Assigned task A:
Answer these questions from the LOGO passage, before the data, one answer per line, marked as the questions are:
(i) Which two sub-procedures make up the HOUSE procedure?
(ii) How many deaf children did the team work with?
(iii) With what does Jay type on the electric typewriter?
Assigned task B:
Please carry the LOGO passage forward from its last sentence, leaving the data aside.

Exercise passage:
This leads to an IMPORTANT IDEA: use what you have learned. Complex patterns can be seen as consisting of familiar parts e.g. a house can be broken into: triangle, square, house [see original figures].
This introduces a basic PROBLEM-SOLVING heuristic i.e. break up a complex problem into its subparts. The HOUSE procedure can be built up out of a TRIANGLE sub-procedure and a SQUARE sub-procedure. Putting together these procedures produces an unexpected result.
This is because when the triangle was completed the turtle was left facing in the direction of the arrow. So this introduces the idea of a BUG, which can be easily fixed or DEBUGGED because it is so easy to follow what is happening — the relation between the ACTION and its CONSEQUENCE is very EXPLICIT.
A glimpse of the wide range of activity possible using this LOGO language is given in the document “Twenty Things To Do With A Computer” which is appended.
Appendix B: Crotched Mountain Experience
Our initial experience in this field has involved bringing 4 cerebral palsied children from Crotched Mountain Center to MIT for three sessions and later taking our equipment to their residential treatment center for a week.
We worked with 9 cerebral palsied children, 7 deaf children and 6 children diagnosed as autistic. The following example is intended to give a flavour of what was achieved.
Case: Jay
Jay is an 18 years old with no effective use of hands or legs or speech. He is experienced in the use of a headstick with which he can type, touch slowly and inaccurately, on an electric typewriter. Unfortunately he showed very little inclination to use this facility until he met a computer console. After approximately 3 hours on our system Jay’s enthusiasm had become so great that he spent a full week back at the Center typing a long and elaborate letter home to his parents explaining what he had done with the computer. Then in the week we spent at the Center, he learned to draw some very elaborate and handsome pictures. The interest of these events is greatly increased by the fact that Jay’s intellectual potential had previously been assumed to be extremely slow. Jay’s experience with the computer demonstrated for the first time a high level of analytic and of spatial ability.

Data:
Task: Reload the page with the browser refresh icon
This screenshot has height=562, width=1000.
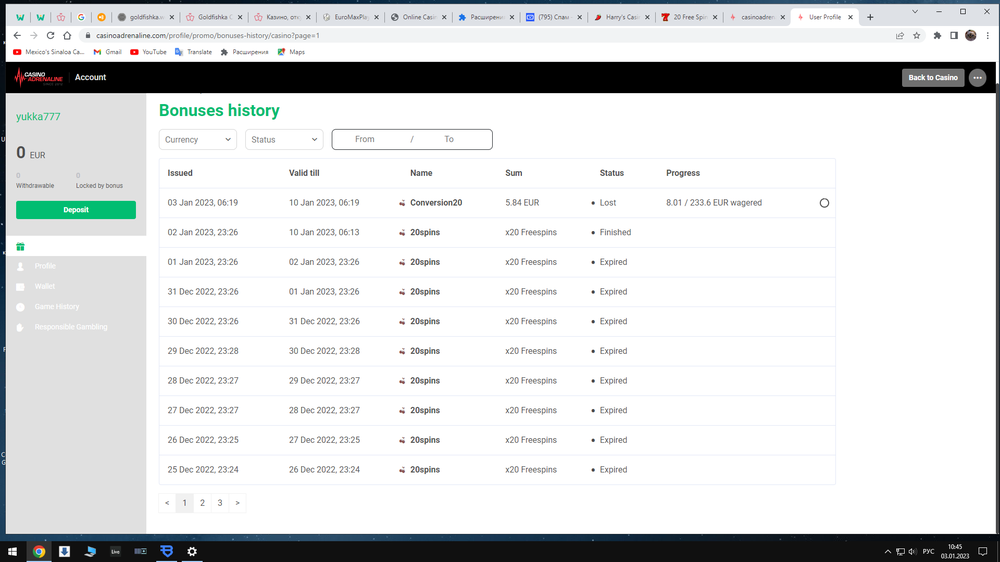Action: click(50, 35)
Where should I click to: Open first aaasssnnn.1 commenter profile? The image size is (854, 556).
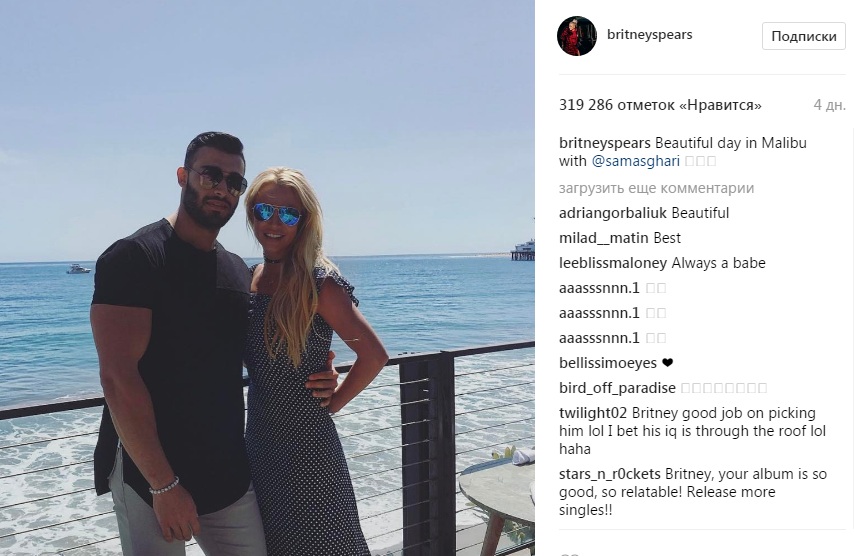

Exercise answer A:
(i) A TRIANGLE sub-procedure and a SQUARE sub-procedure
(ii) 7
(iii) A headstick

Exercise answer B:
On the next pages we have samples of the computer programs which Jay wrote by himself during the first two days of his work with us at our own laboratory. Note that the first procedure, which he named MOM, required a right turn in order to draw the circle, and that he adjusted that turn slightly, adding five degrees to it, which caused the next procedure, GOING, not to close. By using four MOM’s in GOING and eight GOING’s in DAD’s, Jay was able to multiply the effect, producing a more intricate design. Jay began drawing a car, but did not have time to finish it or to make the changes needed to turn it right side up.
TO MOM
10 FORWARD 60
20 RIGHT 5
30 RIGHT 90
40 ARCL 360 20
END
TO GOING
10 MOM
20 MOM
30 MOM
40 MOM
END
TO DADS
1 GOING
2 GOING
3 GOING
4 GOING
5 GOING
6 GOING
7 GOING
8 GOING
END
TO JAY
1 DADS
2 DADS
3 DADS
END
TO CAR
10 SQR 100
20 RIGHT 90
30 ARCL 360 15
40 LEFT 90
50 FORWARD 58
60 RIGHT 90
70 ARCL 360 15
ENDOriginally published as MIT Artificial Intelligence Laboratory Memo No. 496 / LOGO Memo No. 51, September 1978. © Massachusetts Institute of Technology 1978.